START Data to use

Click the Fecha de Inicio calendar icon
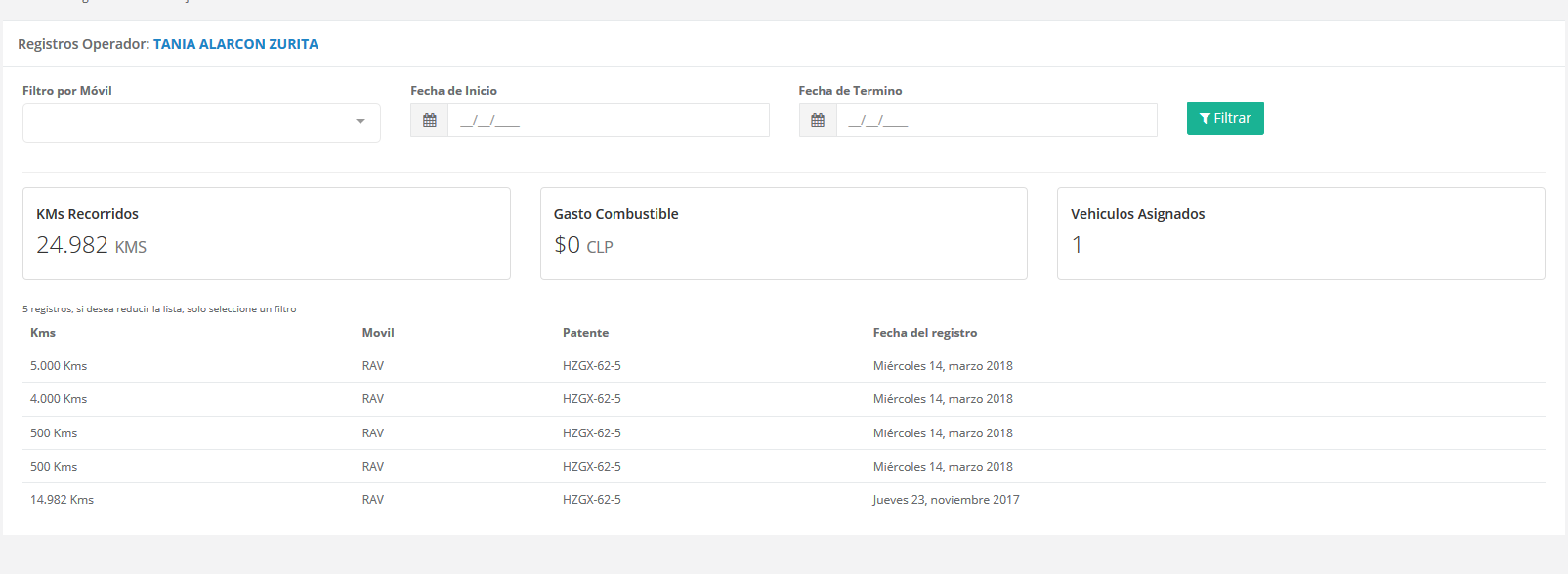1568x574 pixels. tap(430, 121)
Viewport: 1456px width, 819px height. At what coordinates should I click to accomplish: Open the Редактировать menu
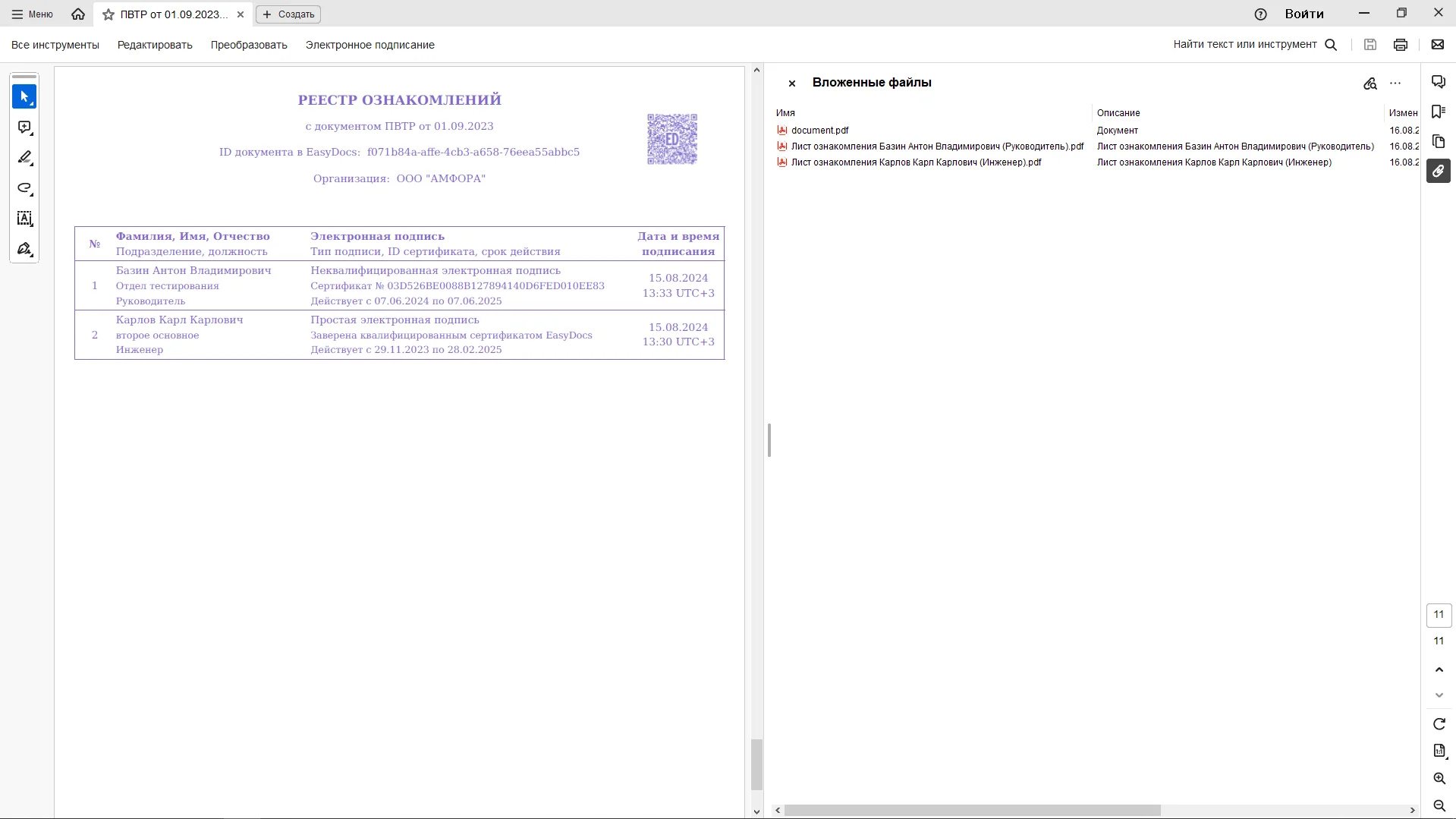coord(155,45)
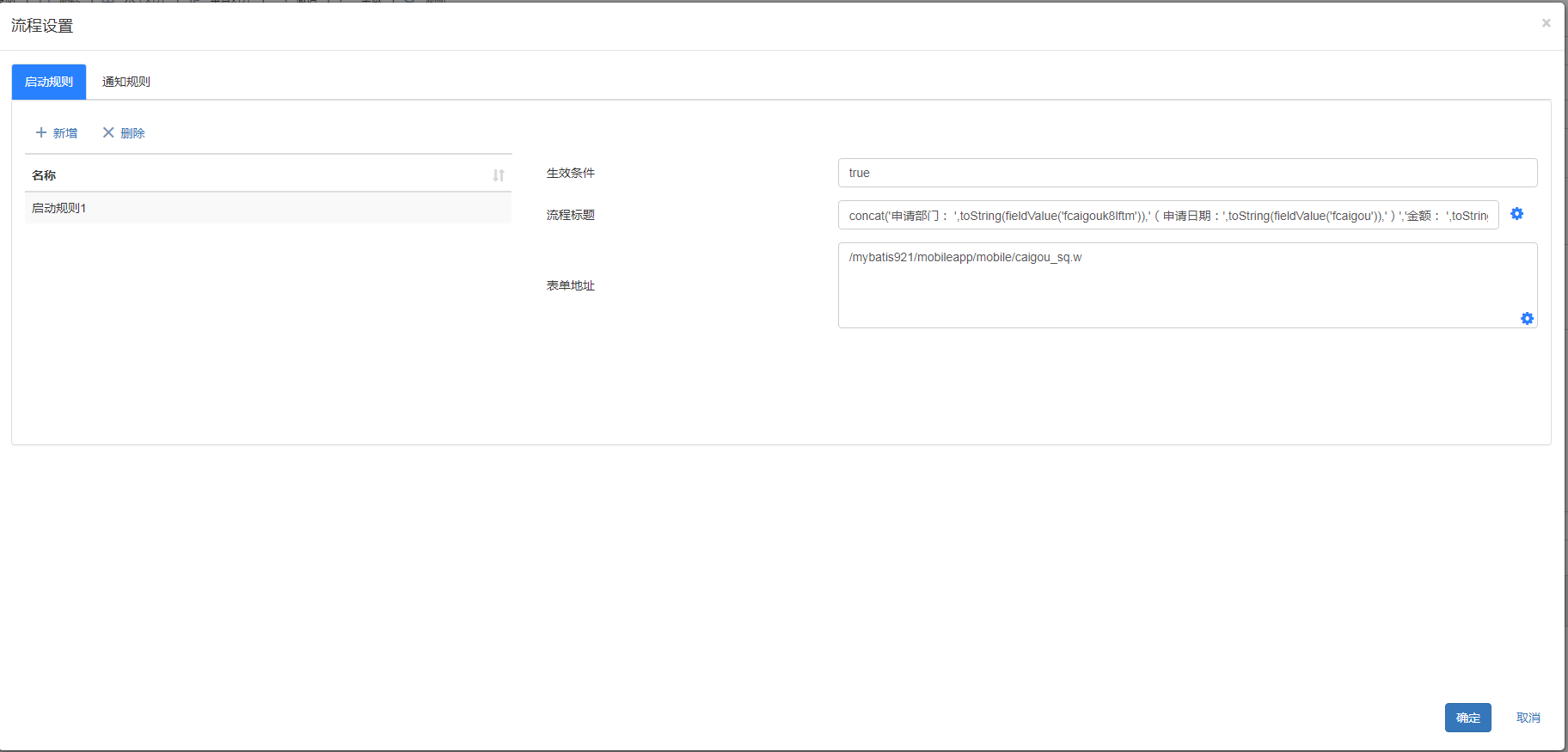Click the plus icon beside 新增
Viewport: 1568px width, 752px height.
[x=41, y=132]
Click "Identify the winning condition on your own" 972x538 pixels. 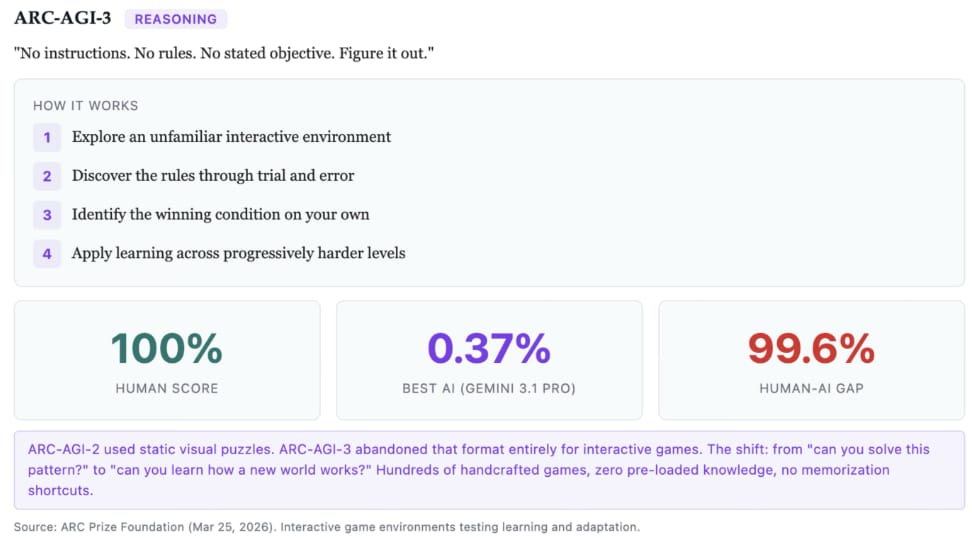[x=220, y=215]
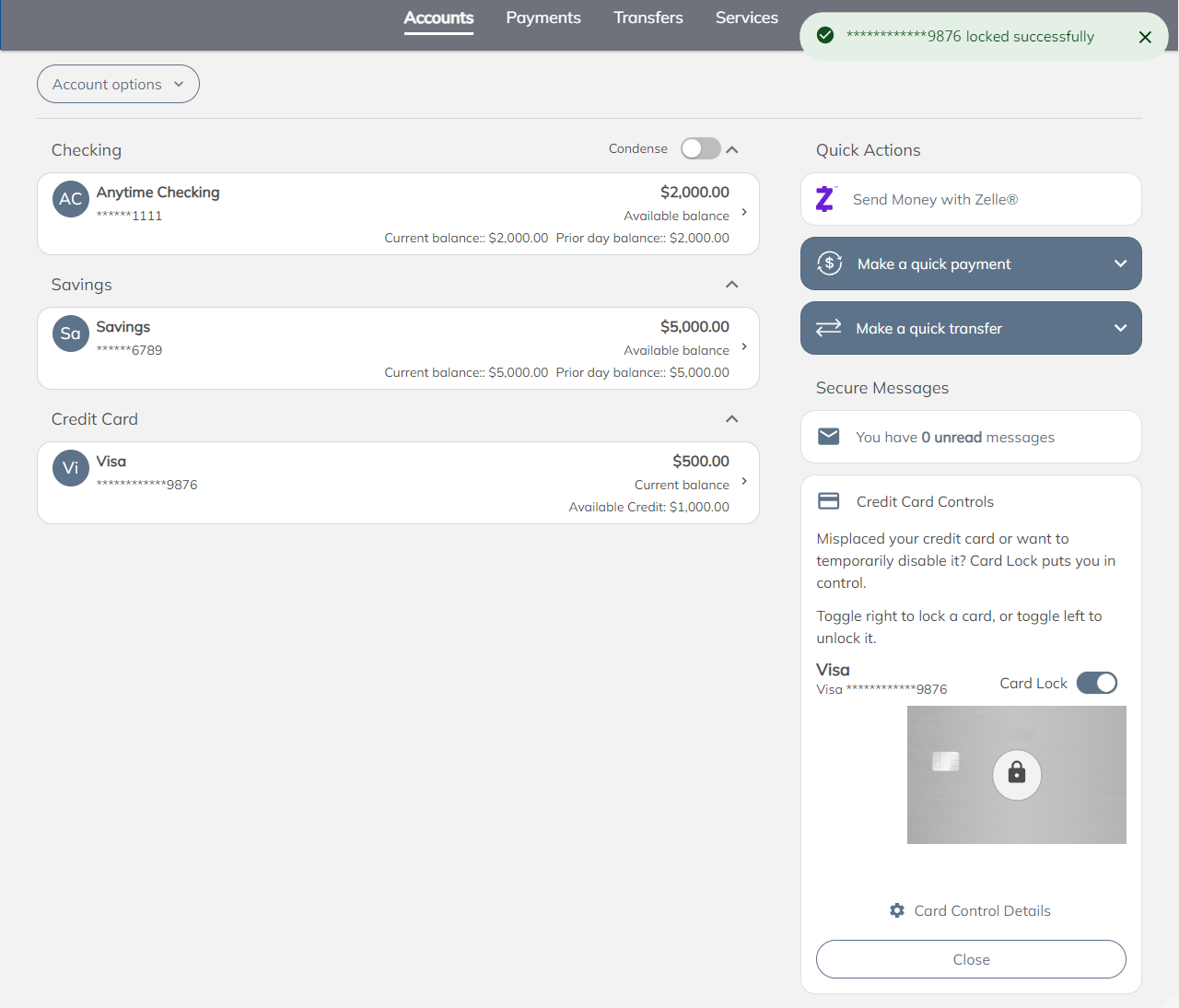Click the Savings Sa avatar icon
Image resolution: width=1179 pixels, height=1008 pixels.
tap(71, 334)
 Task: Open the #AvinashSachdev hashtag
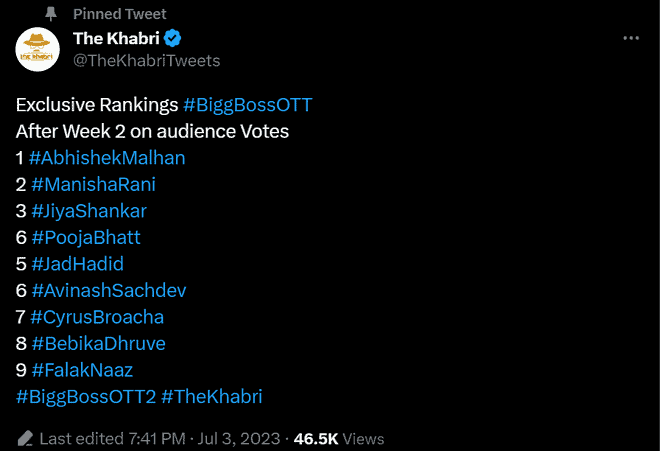coord(109,291)
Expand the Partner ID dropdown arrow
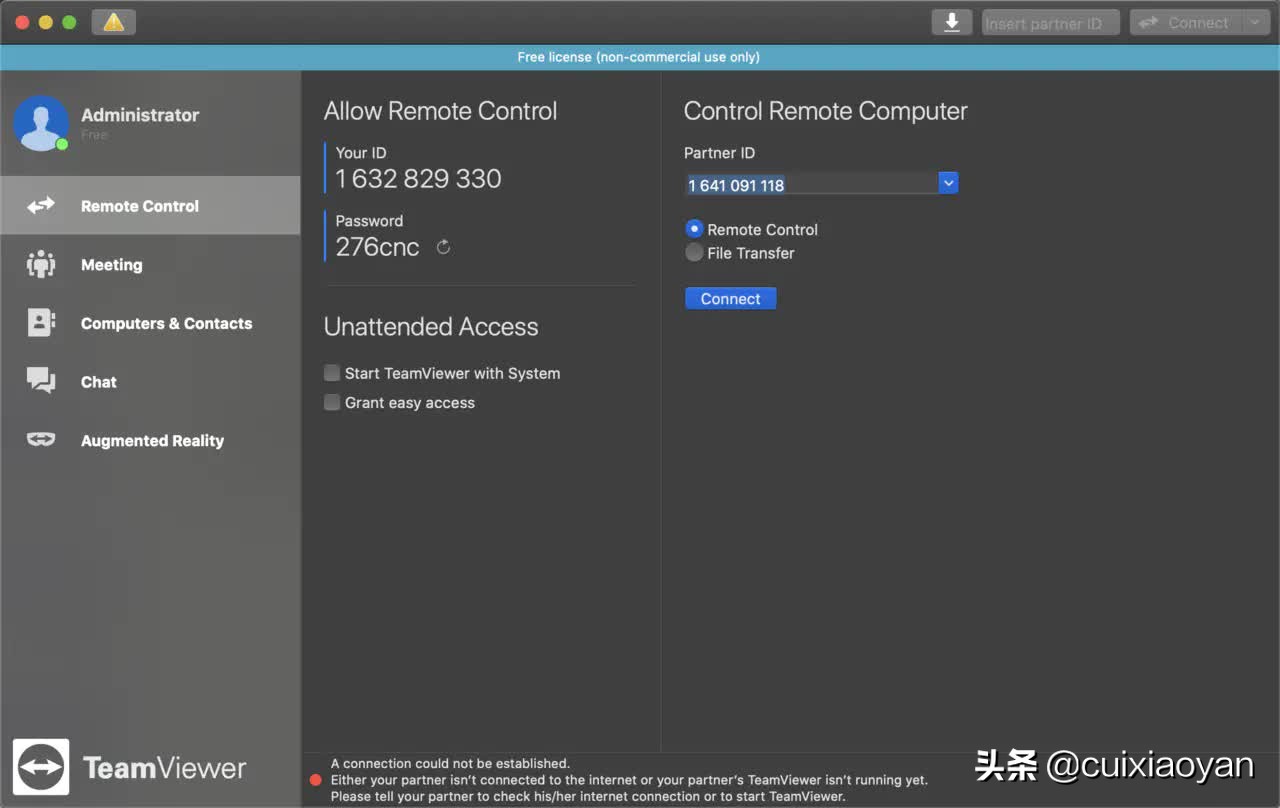 pyautogui.click(x=948, y=183)
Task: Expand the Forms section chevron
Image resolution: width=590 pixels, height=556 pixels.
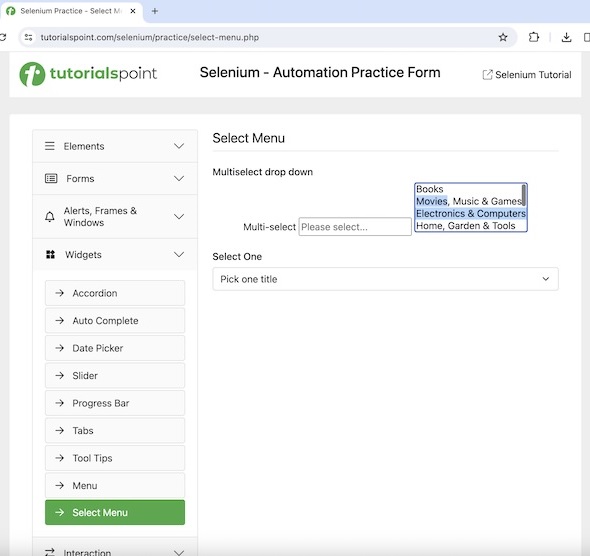Action: click(x=179, y=178)
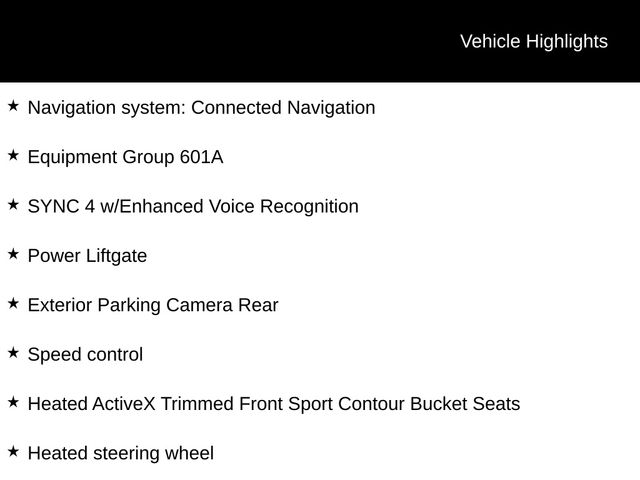Image resolution: width=640 pixels, height=480 pixels.
Task: Click the star next to Equipment Group
Action: (x=13, y=155)
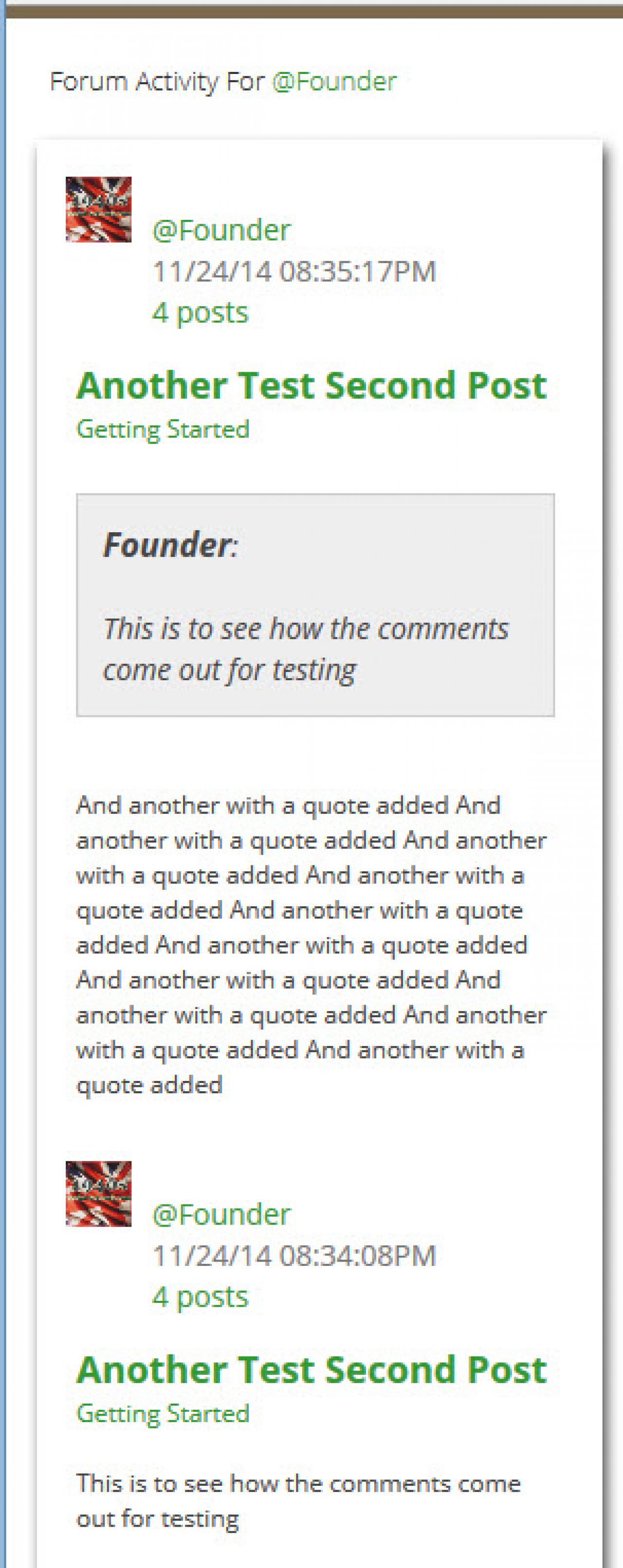
Task: Click the @Founder username above the 08:35:17PM timestamp
Action: 221,230
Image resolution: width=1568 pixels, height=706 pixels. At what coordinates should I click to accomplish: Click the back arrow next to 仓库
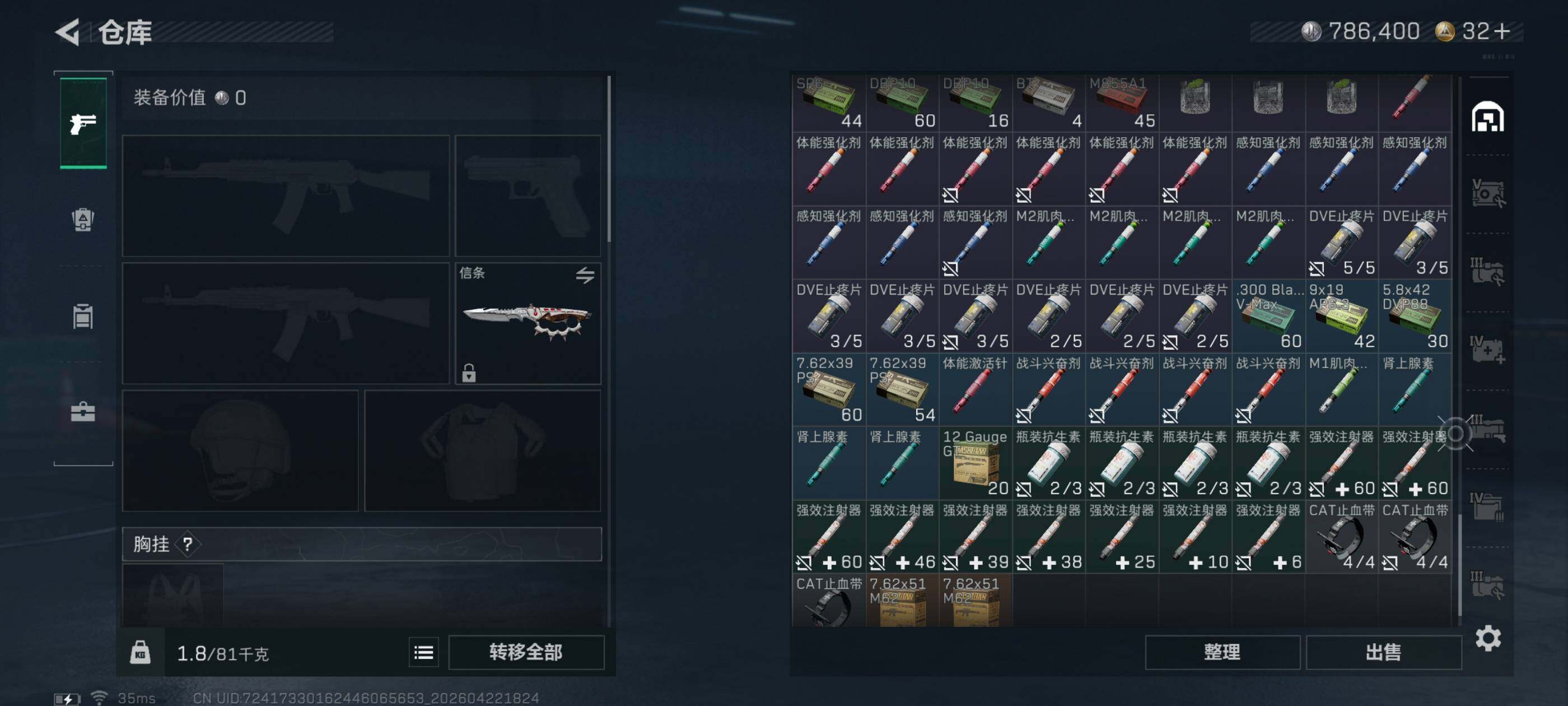68,32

END Data to use

__Exercise brief__. Extract, word for word, every line from the one holding "Image resolution: width=590" through the closing line of the data above. Do not include any pictures.

__Answer area__.
Image resolution: width=590 pixels, height=556 pixels.
Action: click(x=179, y=178)
Image resolution: width=640 pixels, height=480 pixels.
Task: Click the star next to Equipment Group
Action: (x=13, y=155)
Task: Click the @Founder username above the 08:35:17PM timestamp
Action: 221,230
Image resolution: width=1568 pixels, height=706 pixels. At what coordinates should I click to accomplish: Click the back arrow next to 仓库
68,32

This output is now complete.